There are around 25 kinds of nuts grown around the world today as food crops with evidence that they have been a source of nutrition to man from a long ago as 10,000BC.
They give us an array of nutrients ranging from protein to iron, zinc and calcium to essential fats and vitamin E.
Six fresh Brazil nuts provide about four times a man’s daily requirement of selenium. A 50g helping of cashew nuts provides a fifth of a woman’s daily iron needed for energy, while twenty fresh cashews give us over 10 per cent of a man’s daily zinc requirement. 50g of almonds supply about 15 per cent of a teenage girl’s calcium needs. Nuts are high in fat and therefore calories. Stick to a handful to keep calories to around 200 per serving and benefit from the filling protein.
If you eat a handful of almonds in place of your usual snack, research shows that you will not gain, and may lose weight. You will also be likely to benefit your heart health by improving the balance of saturated to unsaturated fats in your diet.

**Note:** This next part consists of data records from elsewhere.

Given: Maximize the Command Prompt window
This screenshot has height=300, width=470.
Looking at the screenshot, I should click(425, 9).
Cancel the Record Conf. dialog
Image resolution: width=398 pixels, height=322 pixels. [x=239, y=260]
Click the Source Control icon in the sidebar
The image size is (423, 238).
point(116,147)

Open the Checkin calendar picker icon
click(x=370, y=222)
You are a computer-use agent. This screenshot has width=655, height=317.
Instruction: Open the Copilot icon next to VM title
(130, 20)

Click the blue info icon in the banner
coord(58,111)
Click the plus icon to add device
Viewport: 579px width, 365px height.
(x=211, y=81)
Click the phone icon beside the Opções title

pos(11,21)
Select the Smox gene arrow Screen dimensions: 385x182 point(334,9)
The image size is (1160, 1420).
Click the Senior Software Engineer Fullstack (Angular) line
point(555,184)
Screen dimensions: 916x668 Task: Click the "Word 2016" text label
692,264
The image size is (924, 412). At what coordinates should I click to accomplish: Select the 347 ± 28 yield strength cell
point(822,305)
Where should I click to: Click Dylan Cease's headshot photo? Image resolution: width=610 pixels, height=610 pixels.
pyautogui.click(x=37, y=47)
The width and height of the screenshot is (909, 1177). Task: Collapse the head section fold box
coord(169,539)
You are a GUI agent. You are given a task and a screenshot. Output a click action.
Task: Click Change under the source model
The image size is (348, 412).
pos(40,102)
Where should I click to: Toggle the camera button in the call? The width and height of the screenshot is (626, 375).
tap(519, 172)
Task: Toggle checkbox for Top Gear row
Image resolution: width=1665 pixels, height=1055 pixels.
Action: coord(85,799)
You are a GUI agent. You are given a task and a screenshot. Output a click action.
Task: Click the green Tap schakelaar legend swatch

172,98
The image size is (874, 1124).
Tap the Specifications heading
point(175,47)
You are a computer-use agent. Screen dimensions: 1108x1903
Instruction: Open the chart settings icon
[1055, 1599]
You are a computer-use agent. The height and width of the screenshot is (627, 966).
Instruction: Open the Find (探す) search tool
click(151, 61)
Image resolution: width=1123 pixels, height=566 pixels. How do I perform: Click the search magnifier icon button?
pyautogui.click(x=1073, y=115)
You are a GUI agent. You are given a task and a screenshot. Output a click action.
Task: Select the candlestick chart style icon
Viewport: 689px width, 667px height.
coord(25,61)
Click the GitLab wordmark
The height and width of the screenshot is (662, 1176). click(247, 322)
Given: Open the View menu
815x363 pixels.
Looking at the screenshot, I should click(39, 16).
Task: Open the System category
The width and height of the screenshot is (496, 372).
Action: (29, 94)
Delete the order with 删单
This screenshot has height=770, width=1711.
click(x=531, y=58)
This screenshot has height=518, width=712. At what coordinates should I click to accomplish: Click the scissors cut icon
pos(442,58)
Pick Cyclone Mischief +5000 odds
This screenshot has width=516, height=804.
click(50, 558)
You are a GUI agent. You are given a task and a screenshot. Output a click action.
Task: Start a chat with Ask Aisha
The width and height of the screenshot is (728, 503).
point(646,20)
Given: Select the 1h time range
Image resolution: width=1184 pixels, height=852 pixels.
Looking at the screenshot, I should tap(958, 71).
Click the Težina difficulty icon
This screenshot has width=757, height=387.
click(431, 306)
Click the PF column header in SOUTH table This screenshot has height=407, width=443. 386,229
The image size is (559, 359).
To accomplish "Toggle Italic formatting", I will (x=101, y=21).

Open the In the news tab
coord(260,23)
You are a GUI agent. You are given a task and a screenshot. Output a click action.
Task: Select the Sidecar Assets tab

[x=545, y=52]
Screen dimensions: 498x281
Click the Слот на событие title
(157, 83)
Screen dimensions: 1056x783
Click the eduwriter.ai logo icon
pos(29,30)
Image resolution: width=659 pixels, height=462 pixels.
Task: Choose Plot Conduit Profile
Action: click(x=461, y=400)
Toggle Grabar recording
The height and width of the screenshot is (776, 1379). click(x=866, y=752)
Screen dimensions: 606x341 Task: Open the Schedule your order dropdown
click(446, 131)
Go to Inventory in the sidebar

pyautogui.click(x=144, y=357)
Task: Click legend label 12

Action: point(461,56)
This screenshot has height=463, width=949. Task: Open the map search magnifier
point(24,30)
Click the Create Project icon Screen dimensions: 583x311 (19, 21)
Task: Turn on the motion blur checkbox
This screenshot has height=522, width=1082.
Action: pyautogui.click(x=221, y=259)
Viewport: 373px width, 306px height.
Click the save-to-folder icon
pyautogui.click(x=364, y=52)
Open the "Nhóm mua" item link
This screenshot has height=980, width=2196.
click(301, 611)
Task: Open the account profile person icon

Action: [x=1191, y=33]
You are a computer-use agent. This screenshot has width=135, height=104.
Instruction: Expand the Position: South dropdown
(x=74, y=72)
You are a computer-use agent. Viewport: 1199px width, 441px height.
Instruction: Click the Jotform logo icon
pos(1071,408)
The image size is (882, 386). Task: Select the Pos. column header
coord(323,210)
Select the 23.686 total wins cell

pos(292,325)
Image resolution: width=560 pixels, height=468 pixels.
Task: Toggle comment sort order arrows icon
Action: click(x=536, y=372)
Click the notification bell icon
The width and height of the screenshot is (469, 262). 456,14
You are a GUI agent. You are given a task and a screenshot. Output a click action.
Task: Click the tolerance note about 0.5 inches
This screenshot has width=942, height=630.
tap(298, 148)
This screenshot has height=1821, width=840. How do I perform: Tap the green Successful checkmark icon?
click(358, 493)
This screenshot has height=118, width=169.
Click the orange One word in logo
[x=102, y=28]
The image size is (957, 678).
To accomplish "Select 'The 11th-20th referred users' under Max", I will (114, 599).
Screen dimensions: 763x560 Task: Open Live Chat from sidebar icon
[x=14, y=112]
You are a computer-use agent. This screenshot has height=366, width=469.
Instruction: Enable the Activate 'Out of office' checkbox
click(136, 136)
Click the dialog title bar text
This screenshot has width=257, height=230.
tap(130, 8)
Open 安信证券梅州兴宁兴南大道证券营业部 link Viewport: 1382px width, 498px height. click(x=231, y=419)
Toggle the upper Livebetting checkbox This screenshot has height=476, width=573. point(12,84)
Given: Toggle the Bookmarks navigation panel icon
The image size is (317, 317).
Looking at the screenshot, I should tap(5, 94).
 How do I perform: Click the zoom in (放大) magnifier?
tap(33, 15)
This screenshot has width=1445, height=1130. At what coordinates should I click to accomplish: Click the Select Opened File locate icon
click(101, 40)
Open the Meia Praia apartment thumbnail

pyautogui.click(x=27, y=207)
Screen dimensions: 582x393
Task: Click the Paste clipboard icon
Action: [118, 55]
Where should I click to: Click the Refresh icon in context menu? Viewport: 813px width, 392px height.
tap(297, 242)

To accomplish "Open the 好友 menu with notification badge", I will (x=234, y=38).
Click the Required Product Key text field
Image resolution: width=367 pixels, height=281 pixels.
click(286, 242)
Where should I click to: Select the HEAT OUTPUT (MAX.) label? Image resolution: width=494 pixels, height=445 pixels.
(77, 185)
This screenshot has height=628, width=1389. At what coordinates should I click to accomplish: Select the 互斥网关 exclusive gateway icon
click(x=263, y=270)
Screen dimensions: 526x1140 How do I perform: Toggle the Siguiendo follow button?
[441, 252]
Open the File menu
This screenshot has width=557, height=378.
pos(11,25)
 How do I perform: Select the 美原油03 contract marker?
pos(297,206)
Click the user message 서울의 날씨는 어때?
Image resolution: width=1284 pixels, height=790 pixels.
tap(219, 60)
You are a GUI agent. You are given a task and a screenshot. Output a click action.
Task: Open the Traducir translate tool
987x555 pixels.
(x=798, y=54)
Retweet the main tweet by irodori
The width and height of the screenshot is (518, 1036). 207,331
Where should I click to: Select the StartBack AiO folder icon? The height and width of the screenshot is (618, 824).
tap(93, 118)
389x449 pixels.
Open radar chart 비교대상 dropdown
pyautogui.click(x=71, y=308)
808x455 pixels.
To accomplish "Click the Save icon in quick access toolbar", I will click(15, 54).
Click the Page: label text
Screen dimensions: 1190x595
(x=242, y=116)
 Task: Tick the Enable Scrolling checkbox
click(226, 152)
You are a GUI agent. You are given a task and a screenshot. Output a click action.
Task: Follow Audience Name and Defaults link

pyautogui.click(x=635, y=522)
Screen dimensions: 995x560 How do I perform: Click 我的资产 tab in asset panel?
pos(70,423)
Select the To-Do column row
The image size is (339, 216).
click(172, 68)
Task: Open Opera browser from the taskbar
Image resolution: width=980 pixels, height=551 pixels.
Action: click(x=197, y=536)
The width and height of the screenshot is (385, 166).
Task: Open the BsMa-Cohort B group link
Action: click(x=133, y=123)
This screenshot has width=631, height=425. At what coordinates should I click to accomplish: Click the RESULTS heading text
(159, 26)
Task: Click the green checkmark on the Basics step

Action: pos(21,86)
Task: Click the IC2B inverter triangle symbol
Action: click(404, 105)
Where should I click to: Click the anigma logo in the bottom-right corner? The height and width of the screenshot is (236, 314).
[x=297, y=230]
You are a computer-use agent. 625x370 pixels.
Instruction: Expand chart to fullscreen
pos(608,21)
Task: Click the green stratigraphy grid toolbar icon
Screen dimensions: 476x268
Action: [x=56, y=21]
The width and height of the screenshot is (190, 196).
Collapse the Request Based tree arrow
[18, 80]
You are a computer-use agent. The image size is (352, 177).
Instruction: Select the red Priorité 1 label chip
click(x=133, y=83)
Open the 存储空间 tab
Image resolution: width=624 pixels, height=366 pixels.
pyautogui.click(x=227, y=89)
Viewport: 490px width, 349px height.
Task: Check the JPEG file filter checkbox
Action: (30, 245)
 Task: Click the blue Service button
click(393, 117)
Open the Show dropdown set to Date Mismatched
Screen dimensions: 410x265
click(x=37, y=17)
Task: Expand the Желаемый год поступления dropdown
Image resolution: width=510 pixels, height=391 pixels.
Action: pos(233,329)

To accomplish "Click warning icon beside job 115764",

Always check the “use-by” date on nuts and avoid buying any nuts in their shell that seem light in weight for their size. Nuts in their shell should not rattle when shaken, as this indicates ageing and dryness. Avoid buying nuts that smell musty or rancid.
Nuts make a good snack and can be eaten roasted or raw. Grate and chop nuts and use in added to breakfast cereals, sprinkled on salads and in stir fries.